Un registro del pasado de la Tierra y un recurso para el futuro

Debido a que este intercambio ocurrió durante una escala de tiempo tan larga, la Luna puede contener un registro químico de la historia atmosférica de la Tierra. El estudio del suelo lunar puede brindar a los científicos nuevos conocimientos sobre cómo han evolucionado el clima, los océanos e incluso la vida misma de la Tierra a lo largo de miles de millones de años.

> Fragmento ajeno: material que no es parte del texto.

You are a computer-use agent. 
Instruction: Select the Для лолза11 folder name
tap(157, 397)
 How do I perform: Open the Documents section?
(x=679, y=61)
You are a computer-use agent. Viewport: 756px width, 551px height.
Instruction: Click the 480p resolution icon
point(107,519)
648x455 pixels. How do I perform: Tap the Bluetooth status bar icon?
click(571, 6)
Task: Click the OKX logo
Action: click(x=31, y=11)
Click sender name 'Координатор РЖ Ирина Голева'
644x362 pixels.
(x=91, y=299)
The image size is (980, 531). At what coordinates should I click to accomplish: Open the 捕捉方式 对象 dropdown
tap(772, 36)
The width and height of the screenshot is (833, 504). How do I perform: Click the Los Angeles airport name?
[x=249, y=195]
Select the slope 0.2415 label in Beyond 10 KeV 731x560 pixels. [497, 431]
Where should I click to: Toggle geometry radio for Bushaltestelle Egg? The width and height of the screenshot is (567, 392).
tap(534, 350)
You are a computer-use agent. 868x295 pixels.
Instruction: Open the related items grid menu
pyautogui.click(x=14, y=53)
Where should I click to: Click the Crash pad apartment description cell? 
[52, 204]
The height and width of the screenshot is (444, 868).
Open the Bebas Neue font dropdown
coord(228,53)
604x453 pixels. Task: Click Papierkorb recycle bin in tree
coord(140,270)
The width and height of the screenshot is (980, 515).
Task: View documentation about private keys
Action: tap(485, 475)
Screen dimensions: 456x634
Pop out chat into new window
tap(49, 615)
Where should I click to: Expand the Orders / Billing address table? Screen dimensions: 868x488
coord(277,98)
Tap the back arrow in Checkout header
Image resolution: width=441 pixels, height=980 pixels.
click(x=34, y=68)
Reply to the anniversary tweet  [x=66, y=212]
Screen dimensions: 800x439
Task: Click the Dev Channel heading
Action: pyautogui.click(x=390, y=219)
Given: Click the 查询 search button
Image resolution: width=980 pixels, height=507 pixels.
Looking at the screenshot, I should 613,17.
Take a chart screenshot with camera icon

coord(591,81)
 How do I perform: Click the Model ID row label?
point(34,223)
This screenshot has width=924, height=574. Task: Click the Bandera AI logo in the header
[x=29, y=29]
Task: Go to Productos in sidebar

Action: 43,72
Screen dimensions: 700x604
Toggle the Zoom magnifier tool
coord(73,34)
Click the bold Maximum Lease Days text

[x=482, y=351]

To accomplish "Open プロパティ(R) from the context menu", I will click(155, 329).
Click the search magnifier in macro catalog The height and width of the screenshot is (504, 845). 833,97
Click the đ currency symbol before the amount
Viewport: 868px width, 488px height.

La entrega constante de partículas también sugiere que la luna puede contener más material útil de lo que se pensaba anteriormente. Elementos volátiles como el agua y el nitrógeno podrían ayudar a sostener la actividad humana a largo plazo en la Luna, reduciendo la necesidad de suministros desde la Tierra y haciendo más prácticas las exploraciones futuras.

“Nuestro estudio puede tener implicaciones más amplias para comprender el escape atmosférico temprano en planetas como Marte, que hoy carece de un campo magnético global pero que en el pasado tenía una atmósfera potencialmente densa similar a la de la Tierra”, dijo Paramanik. “Al examinar la evolución del planeta junto con el escape atmosférico en diferentes épocas, podemos comprender cómo estos procesos configuran la habitabilidad del planeta”.

La investigación fue financiada en parte por fondos de la NASA y la Fundación Nacional de Ciencias.